» **TASK DETAILS**
In the entries below, the lines from the one with "This screenshot has width=979, height=625." through the one with "Click EXCHANGE IN REMOTE operator" are to be copied exactly; both ends count.

» **SOURCE DATA**
========================================================================

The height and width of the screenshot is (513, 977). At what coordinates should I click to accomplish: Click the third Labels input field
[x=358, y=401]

========================================================================

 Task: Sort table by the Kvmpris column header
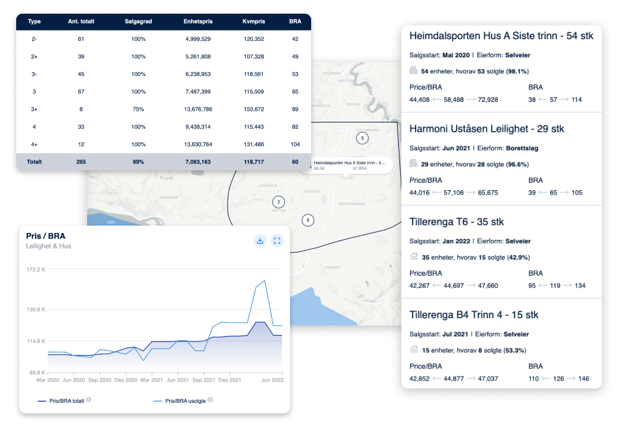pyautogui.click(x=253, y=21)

========================================================================

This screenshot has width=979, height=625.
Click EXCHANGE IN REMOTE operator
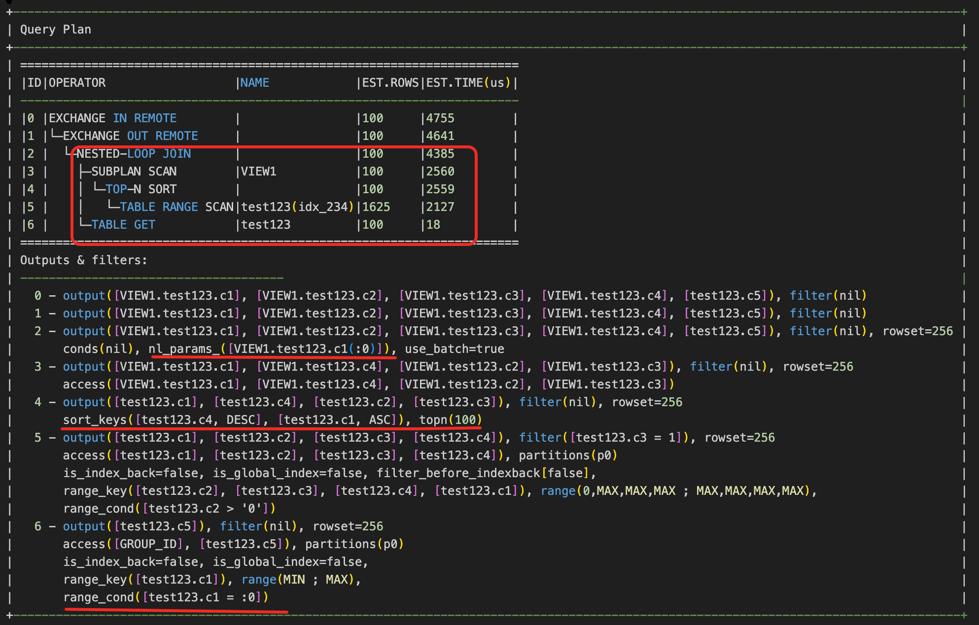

========================================================================

» **OUTPUT FOR THIS EXERCISE**
This screenshot has width=979, height=625.
Click EXCHANGE IN REMOTE operator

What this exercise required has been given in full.